Les voyages apostoliques n’étaient pas pour lui une tournée triomphale, mais un itinéraire plein de risques et d’aléas ; chaque fois il pouvait se demander comment cela tournerait, quel serait le succès de l’Evangile dans cette ville ou dans une autre. Parfois, il devrait s’enfuir devant la persécution.

Si l’envoyé, « l’apôtre », était parti prenant de la proclamation de l’Evangile, le contenu du message portait en lui un risque énorme d’incompréhension. Une folie ! « Je n’ai rien voulu connaître d’autre que Jésus Christ, ce Messie crucifié. » (2ème lecture : 2,2) Autrement dit, notre Apôtre n’utilise pas un longue marche d’approche pour capter l’intérêt. Il va droit au cœur de l’Evangile. S’il a laissé de côté les « discours persuasifs de la sagesse » c’est bien pour laisser place à « la démonstration faite par la puissance de l’Esprit ». On ne va donc pas remplacer la force de la Croix, ni la lumière de l’Esprit par les artifices du discours humain.

Aujourd’hui comme hier, il n’est pas facile d’annoncer l’Evangile. Car une question centrale reste : pourquoi le Salut nous a-t-il été acquis de cette manière ? Pourquoi a-t-il fallu la Crois, la folie de la Croix ? Dieu ne pouvait-il pas prendre un autre moyen plus « soft » pour nous sauver ? En cela l’Evangile d’aujourd’hui peut nous donner une réponse : « Vous êtes le sel de la terre »… Il y a au moins deux choses que nous pouvons dire au sujet du sel : d’abord, très peu de sel est nécessaire pour donner du goût aux aliments.

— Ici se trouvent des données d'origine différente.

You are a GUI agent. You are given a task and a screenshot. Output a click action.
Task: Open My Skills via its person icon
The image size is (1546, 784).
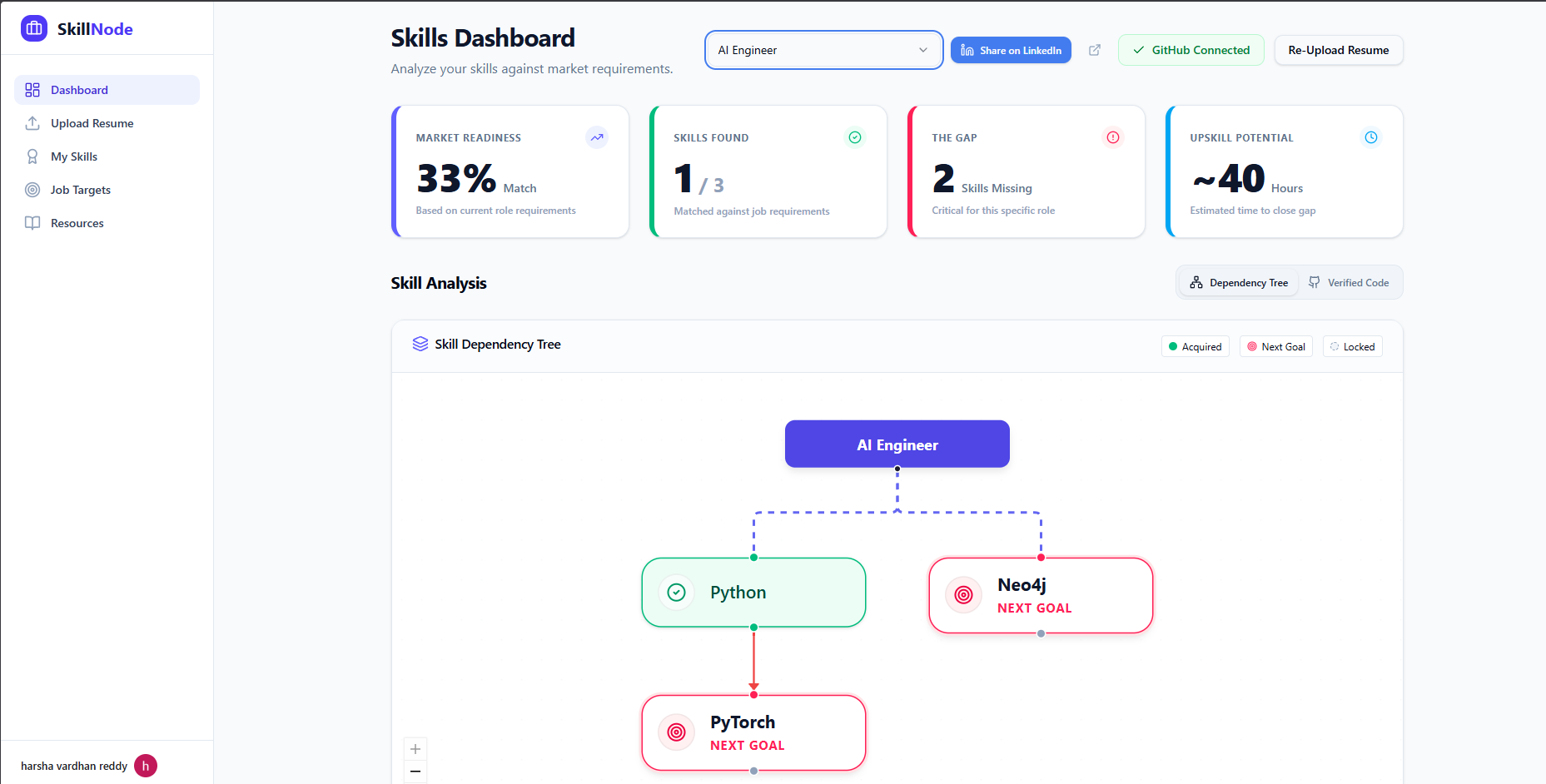(x=32, y=156)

Un peu de sel donne du goût, trop de sel gâte la nourriture. Et c’est à cet élément, tout comme le levain dans la pâte que Jésus compare le Règne de Dieu. Pour l’Eglise, pour les chrétiens en général, être une présence humble et discrète dans la vie de l’humanité est une situation normale. Toutes les grandes démonstrations voyantes et bruyantes de la présence de l’Eglise comme réalité puissante et influente desservent l’annonce de l’Evangile. Précisément, la deuxième caractéristique du sel est qu’il se dissout dans le reste des aliments et qu’il agit d’une manière imperceptible. Ainsi, fait le sel dans la pâte de l’humanité.

Quant à la lumière du monde nous n’en voyons que les effets : la ville éclairée, l’est par le soleil, et si nous ne pouvons regarder le soleil en face, c’est la blancheur des pierres de la « cité haute » qui reflète la splendeur du soleil. La lumière artificielle d’une lampe n’a pas besoin d’être trop puissante, il suffit qu’elle soit bien placée pour tous ceux de la maison, au bon endroit.

Ainsi, le sens de ces deux petites paraboles évangéliques indique-t-il que les disciples sont des « images » de Dieu. Ils révèlent quelque chose de la présence du Seigneur pour les autres. Les chrétiens ne doivent pas accaparer l’Evangile, ils doivent le refléter. La lumière ne vient pas de nous, mais de Lui ! Et si dans nos vies nous pouvons être « images » de Dieu c’est pour permettre à tout homme d’en être éclairé.

C’est ensemble que nous sommes le sel de la terre et la lumière du monde car aujourd’hui dans l’évangile c’est à l’ensemble des disciples que Jésus s’adresse sur la Montagne. Il y a un temps où la Bonne Nouvelle interpelle le disciple en tant qu’individu : ce sera par exemple l’invitation faite dans un mois pour notre en carême. Et ainsi Jésus s’adressera-t-il à chaque disciple : « Toi quand tu pries… quand tu fais l’aumône… », fais-le sans ostentation, aucune. Aujourd’hui sur la montagne des béatitudes il s’adresse bien au groupe des disciples, à la communauté ecclésiale dans le rapport qu’elle doit avoir au monde.

Que la bienveillance mutuelle qui nous rend semblables à Dieu dépasse les limites de nos communautés, qu’elle s’étende en direction de tout homme de bonne volonté.